La nuit des temps
Née en pleine tourmente, la Nuit de la spiritualité fut un refuge pour ceux et celles qui manifestaient contre la mondialisation mise de l’avant par le Sommet des Amériques, tenu à Québec en 2001.
Née en pleine tourmente, la Nuit de la spiritualité fut un refuge pour ceux et celles qui manifestaient contre la mondialisation mise de l’avant par le Sommet des Amériques, tenu à Québec en 2001. Dans l’odeur des gaz lacrymogènes et les cris de protestations, les organisateurs désiraient « montrer que c’était possible, malgré nos différences, de s’asseoir et de vivre quelque chose ensemble », raconte Jonathan Lacasse, intervenant du Carrefour de pastorale en monde ouvrier (CAPMO), l’organisme instigateur et porteur de l’événement. Sept éditions plus tard, il est toujours question d’ouverture au monde et de ressourcement dans ce qui est devenu un rendez-vous annuel pour ceux qui ont la spiritualité curieuse et l’engagement inspiré.
Pas banal
Cette année, plus d’une douzaine de traditions religieuses et spirituelles – humanisme laïque compris – animeront différents temps de la nuit en « faisant vivre et en partageant leurs croyances et convictions » autour du thème choisi. Imaginez! Rien de moins banal que de se retrouver dans une église du Vieux-Québec et de vivre un rituel autochtone du coucher du soleil, de participer à un atelier de chants hindous, de recevoir un enseignement de l’islam chiite, de découvrir les chants sacrés des catholiques melkites, de se recueillir pour un temps de méditation bouddhiste. « Il y a quelque chose qui se vit là d’incroyable, dit avec enthousiasme Jonathan Lacasse, de voir des musulmans chiites et sunnites s’asseoir ensemble alors qu’ils se déchirent en Irak. C’est impressionnant! » Loin du dialogue interreligieux entre clercs et experts, il s’agit là d’une intention audacieuse de ceux et celles qui ont tout simplement eu le courage d’aller à la rencontre de l’autre. Résultat : d’année en année, les participants des différentes traditions reviennent, et d’autres s’ajoutent.

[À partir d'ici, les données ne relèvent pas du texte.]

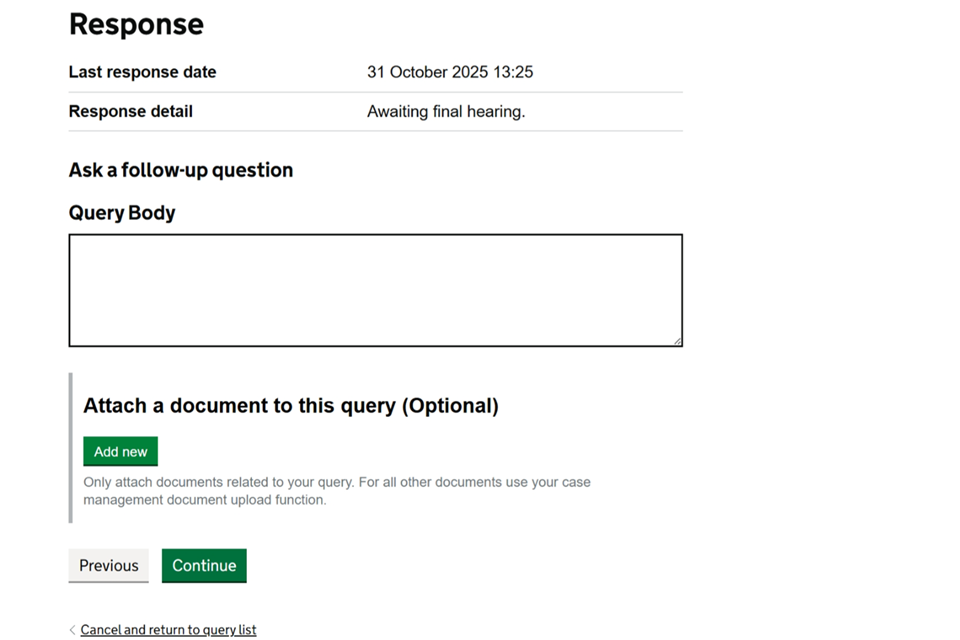Click the Ask a follow-up question heading
The width and height of the screenshot is (960, 640).
[181, 170]
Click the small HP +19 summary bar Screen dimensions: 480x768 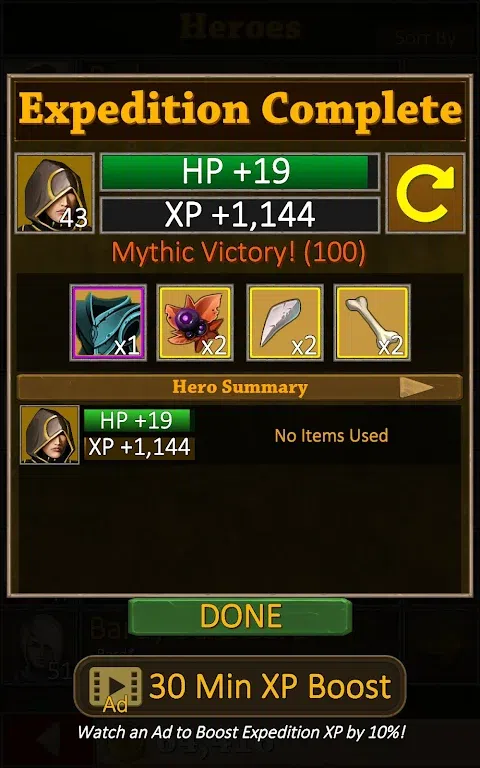point(139,421)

Confrontant et réconfortant
Des conflits armés aux accommodements raisonnables, les relations entre les religions et les spiritualités nous sont trop souvent présentées comme un problème. Or, ici, cette perspective est renversée : « Pendant 12 heures, il y a une trêve. Chacun de nous partage sa réalité. Dans la diversité, on vit quelque chose de commun. C’est l’occasion d’en apprendre sur les autres. » Et comme il en va pour toute véritable rencontre, on risque d’en ressortir à la fois ébranlé et solidifié. « Sur certains points, évidemment, ça nous confronte. Mais rencontrer d’autres traditions, comme la foi baha’ie, ou l’islam par exemple, permet de constater ce que l’on a en commun. Dans une société qui mise sur ce qui nous divise, une des clefs de cet évènement est de miser sur ce qui nous unit… et ça fait du bien! Il y a quelque chose de réconfortant… et aussi de confrontant. »
De la noirceur à la lumière
Que le tout soit vécu pendant la nuit est porteur et structurant symboliquement. « La nuit représente beaucoup dans plusieurs traditions spirituelles; il y a quelque chose dans le passage de la noirceur au jour qui dit l’espérance, soutien monsieur Lacasse, quelque chose d’une expérience hors du commun. Notre société postmoderne mise aussi sur l’importance de vivre les choses, de sortir des sentiers battus. Que l’on fasse cet événement la nuit entre dans cette mouvance et rejoint les gens. »
Retrouver son souffle
Le thème de cette année – une spiritualité pour un monde inspiré – s’inscrit à contre-courant de la morosité et du fatalisme. « Dans notre monde qui s’emballe, et dont le rythme nous essouffle plus qu’il aide à respirer, dans le bombardement par les médias d’images tragiques, tout est là pour qu’on se décourage. On n’a pas l’impression qu’on a des raisons d’espérer, de se sentir inspiré, de faire des actions créatrices », explique Jonathan Lacasse. « Or, poursuit-il, on croit qu’il existe des lieux pour reprendre son souffle. Les différentes traditions spirituelles offrent cette possibilité de vivre des expériences riches de sens et inspirantes... » Ils seront autour d’une centaine, venant de différents horizons, certains pour toute la nuit, d’autres simplement de passage, à vivre l’expérience de la Nuit de la spiritualité à l’église unie Saint-Pierre de la rue Sainte-Ursule, le 12 et 13 mai prochain, de 19 h à 7 h... et nous y sommes tous invités!